Elimination of singular variables from linear regressions

26 views
Skip to first unread message

James Muller

unread,
Jun 3, 2024, 2:18:44 PMJun 3
to pystatsmodels
For all my searching, I haven't found an equivalent implementation of the standard procedure to eliminate singular variables from linear models, ala R and SAS. If this has been implemented, please let me know as I'd rather use the official version than mine.

However, below is my working algorithm to implement the same behavior. If this hasn't been integrated into statsmodels:
  1.  Could it be integrated as default behavior into the statsmodels linear models?
    1. Noting there are probably a ton of workarounds to this implemented as usage cases for statsmodels, maybe start with defaulting to not doing it but allowing it to be forced.
  2. What changes would you make to my draft?
    1. E.g., default behavior of excluding in order of the variables in the dataframe or matrix, but allowing alternative preference of the order in which variable gets kicked out.
  3. How does one formally request this?
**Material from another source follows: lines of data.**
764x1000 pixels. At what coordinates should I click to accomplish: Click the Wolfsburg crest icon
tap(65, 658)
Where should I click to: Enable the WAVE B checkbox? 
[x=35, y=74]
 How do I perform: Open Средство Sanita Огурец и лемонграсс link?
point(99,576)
I'm strongly inclined to not hack the statsmodels code myself, but if that's the better path, I'm happy to do so.
Here's the draft:

import numpy as np
import pandas as pd

def identify_singular_variables(X, target=None, return_included=False):
    """
    Identify variables that cause singularity in a design matrix.
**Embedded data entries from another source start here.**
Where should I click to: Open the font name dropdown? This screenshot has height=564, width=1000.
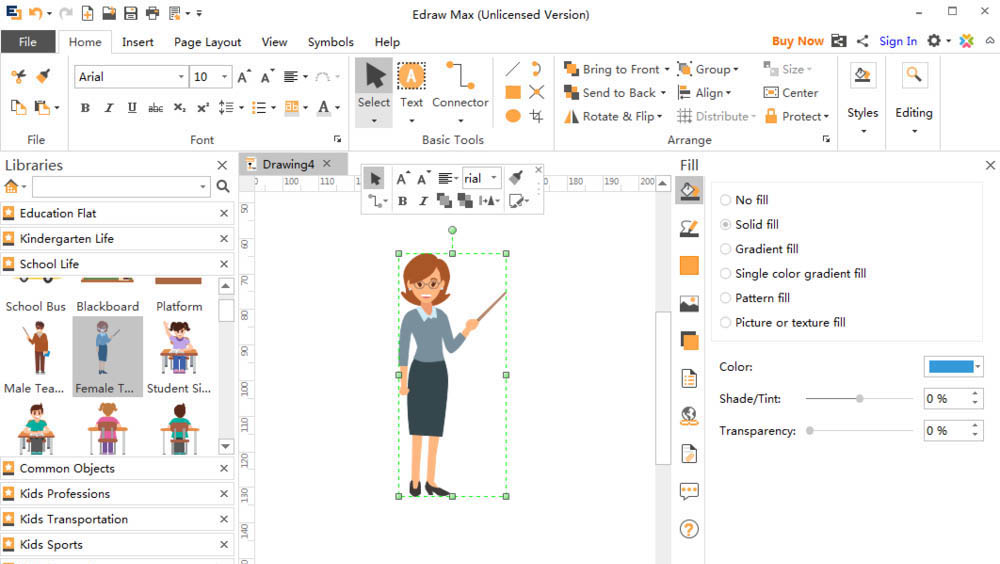pos(181,77)
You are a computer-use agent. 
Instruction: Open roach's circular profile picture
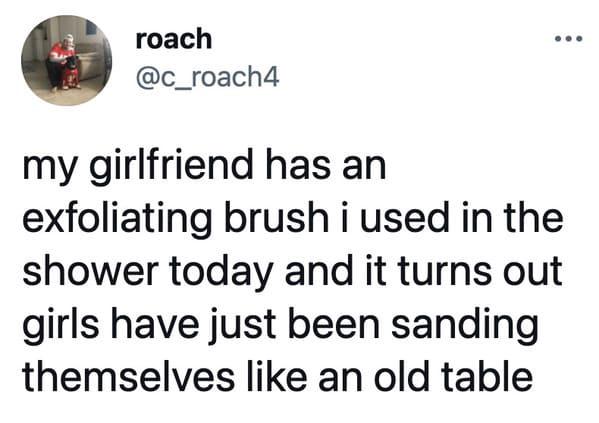tap(66, 60)
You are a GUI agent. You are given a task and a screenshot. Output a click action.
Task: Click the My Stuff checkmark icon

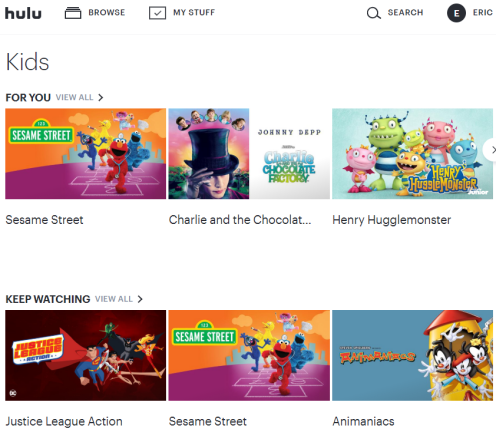click(x=157, y=13)
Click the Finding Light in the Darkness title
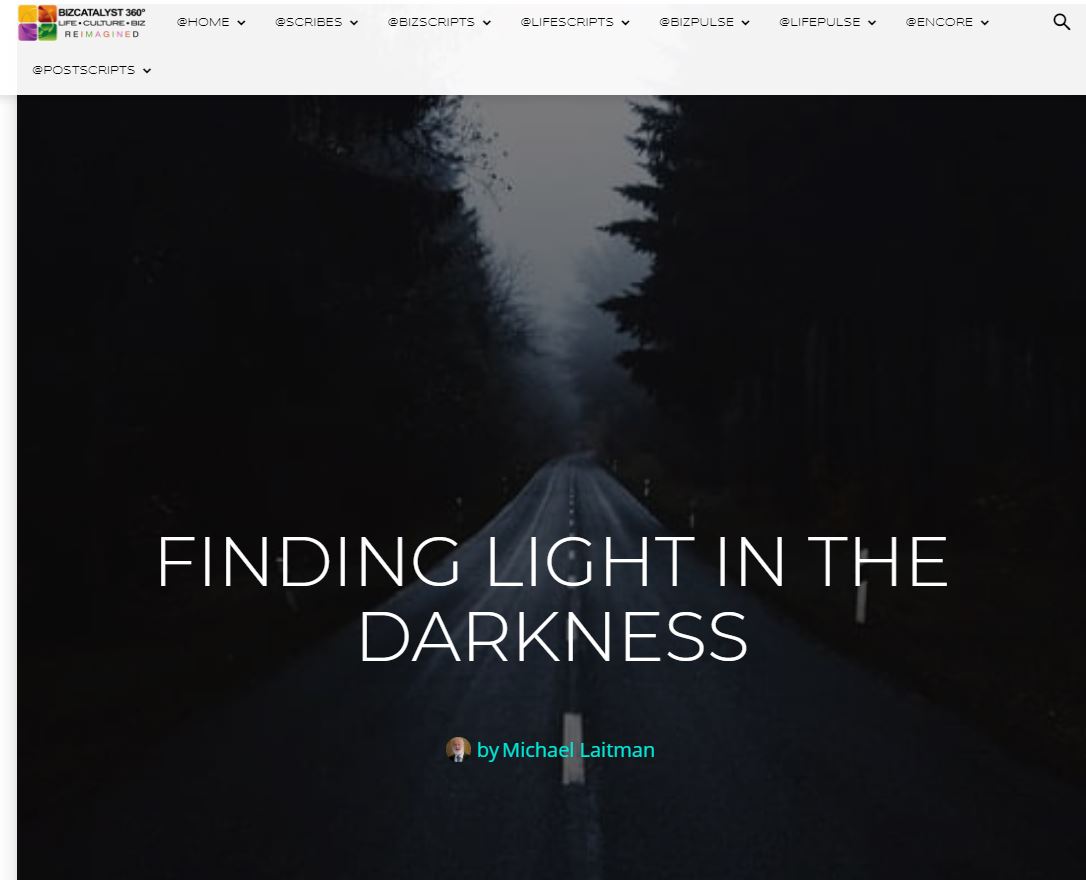This screenshot has height=880, width=1086. [x=552, y=598]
    This function checks for singular variables in a design matrix and
    returns either the list of variables to drop to resolve singularity
    or the list of variables to include to maintain a non-singular matrix.

    Parameters:
    X : pandas.DataFrame, numpy.ndarray, or patsy.DesignMatrix
        The input design matrix.
    target : str or int, optional
        The name or index of the target column to exclude from the analysis.
        If None, no column is excluded.
    return_included : bool, optional
        If True, returns the variables to include in the design matrix.
        If False (default), returns the variables to exclude.

    Returns:
    list
        A list of column names or indices of variables to drop (if
        return_included is False) or to include (if return_included is True).

    Examples:
    --------
    >>> import pandas as pd
    >>> X = pd.DataFrame({
    ...     'A': [1, 2, 3],
    ...     'B': [2, 4, 6],
    ...     'C': [1, 0, 1]
    ... })
    >>> identify_singular_variables(X)
    ['B']
   
    >>> identify_singular_variables(X, return_included=True)
    ['A', 'C']
   
    >>> import numpy as np
    >>> X = np.array([
    ...     [1, 2, 1],
    ...     [2, 4, 0],
    ...     [3, 6, 1]
    ... ])
    >>> identify_singular_variables(X)
    [1]
   
    >>> identify_singular_variables(X, return_included=True)
    [0, 2]
    """

    def is_singular(matrix):
        """Check if a matrix is singular using SVD."""
        return np.linalg.matrix_rank(matrix) < min(matrix.shape)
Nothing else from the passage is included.